Tuesday, November 10, 2020

The Story of Hawaii is a Wild One

   Wonder at Hawaii, at whether the kingdom there was overthrown justly by U.S. interests. Wonder at whether the U.S. not only claimed the land against the islanders' will, but forced them to become a state against their will. 

  To some of us, it appears that's what happened.

   Take the "constitution" the U.S. plantation owners forced the king to sign. Yes, there is dispute that the king was forced, but there is reason to believe it wasn't called the Bayonet Constitution without cause. At point of death, it is said, he was forced to give up much of his power, turning it over to those who pointed the guns and/or bayonets against him. 
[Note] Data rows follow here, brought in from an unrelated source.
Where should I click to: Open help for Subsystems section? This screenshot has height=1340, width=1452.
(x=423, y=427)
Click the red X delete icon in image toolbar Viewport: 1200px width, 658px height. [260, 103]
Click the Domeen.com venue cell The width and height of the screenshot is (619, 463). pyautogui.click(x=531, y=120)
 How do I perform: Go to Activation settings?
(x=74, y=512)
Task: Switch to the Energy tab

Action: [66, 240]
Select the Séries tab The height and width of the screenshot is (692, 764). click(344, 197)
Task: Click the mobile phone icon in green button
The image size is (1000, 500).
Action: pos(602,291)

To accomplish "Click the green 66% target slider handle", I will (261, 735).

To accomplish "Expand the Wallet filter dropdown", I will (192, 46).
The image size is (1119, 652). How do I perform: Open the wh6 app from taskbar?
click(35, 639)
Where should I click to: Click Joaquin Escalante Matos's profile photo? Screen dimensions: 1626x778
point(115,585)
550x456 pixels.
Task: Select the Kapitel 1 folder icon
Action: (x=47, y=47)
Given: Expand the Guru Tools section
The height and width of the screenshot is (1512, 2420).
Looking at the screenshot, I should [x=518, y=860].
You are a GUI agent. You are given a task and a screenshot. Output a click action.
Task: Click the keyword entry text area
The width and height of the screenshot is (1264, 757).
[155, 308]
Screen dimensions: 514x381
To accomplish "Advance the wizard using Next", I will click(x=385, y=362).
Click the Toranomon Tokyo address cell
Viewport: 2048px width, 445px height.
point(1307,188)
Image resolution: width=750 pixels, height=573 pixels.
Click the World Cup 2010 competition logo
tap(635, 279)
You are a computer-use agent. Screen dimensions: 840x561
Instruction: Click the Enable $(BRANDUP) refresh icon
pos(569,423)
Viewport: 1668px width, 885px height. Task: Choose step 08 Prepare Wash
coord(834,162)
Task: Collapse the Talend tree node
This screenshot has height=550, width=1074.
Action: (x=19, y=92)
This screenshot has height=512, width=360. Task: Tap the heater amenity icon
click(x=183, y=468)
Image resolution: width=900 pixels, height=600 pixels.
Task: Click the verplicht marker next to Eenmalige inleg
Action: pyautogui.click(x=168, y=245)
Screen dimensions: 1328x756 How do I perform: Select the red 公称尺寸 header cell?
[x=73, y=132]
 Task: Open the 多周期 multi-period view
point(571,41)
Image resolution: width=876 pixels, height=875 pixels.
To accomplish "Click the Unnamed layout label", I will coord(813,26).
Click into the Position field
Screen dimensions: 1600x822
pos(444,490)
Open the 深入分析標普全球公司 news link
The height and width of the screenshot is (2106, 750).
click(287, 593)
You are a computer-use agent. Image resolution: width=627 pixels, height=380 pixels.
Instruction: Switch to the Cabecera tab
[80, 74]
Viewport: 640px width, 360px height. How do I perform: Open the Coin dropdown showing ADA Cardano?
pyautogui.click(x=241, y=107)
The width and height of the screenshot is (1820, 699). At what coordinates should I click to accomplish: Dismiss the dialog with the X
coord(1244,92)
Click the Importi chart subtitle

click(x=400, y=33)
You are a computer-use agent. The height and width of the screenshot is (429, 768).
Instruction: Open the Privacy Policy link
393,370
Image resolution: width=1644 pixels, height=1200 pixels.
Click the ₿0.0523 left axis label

   Being forced at point of weapon to sign a "constitution" giving away your right to govern is hardly just -- and hardly up to America standards. To call the document you are forced to sign a "constitution" is perhaps an abuse of that word.

  So, the armed militia (we as Americans often speak highly of militias, but look what this one did) forced the king to sign the document. And, what did the document do? It limited voting rights to those who held large sums of money or large amounts of property. It is said that two-thirds the islands' residents were too poor to qualify to vote. 

   In making them part of America, as we stripped them of the right to vote, did we bring them freedom, or take it away? Did we bring them self-governance, or take it from them? Did they now have self-rule, or were they now ruled by the rich landowners?

   Eventually, the American minister to the islands conspired with the American and foreign interests and landed a shipload of U.S. Marines in a show of force, and they deposed of the queen altogether (by that time the king's sister was the monarch) and we began working to make Hawaii a state. The queen was imprisoned. Somehow, the thought the U.S. would jail the leader of a peaceful and happy nation bothers me.  

   Hawaiian voters never were given opportunity to say whether they wanted to be a state. The U.S. Congress voted them in. Somehow, I wonder if after all these years, we still should give them the right to vote, the right to say whether they really do want to be part of the U.S., or would rather go back to being their own sovereign nation. Self determination requires that we finally give them a vote.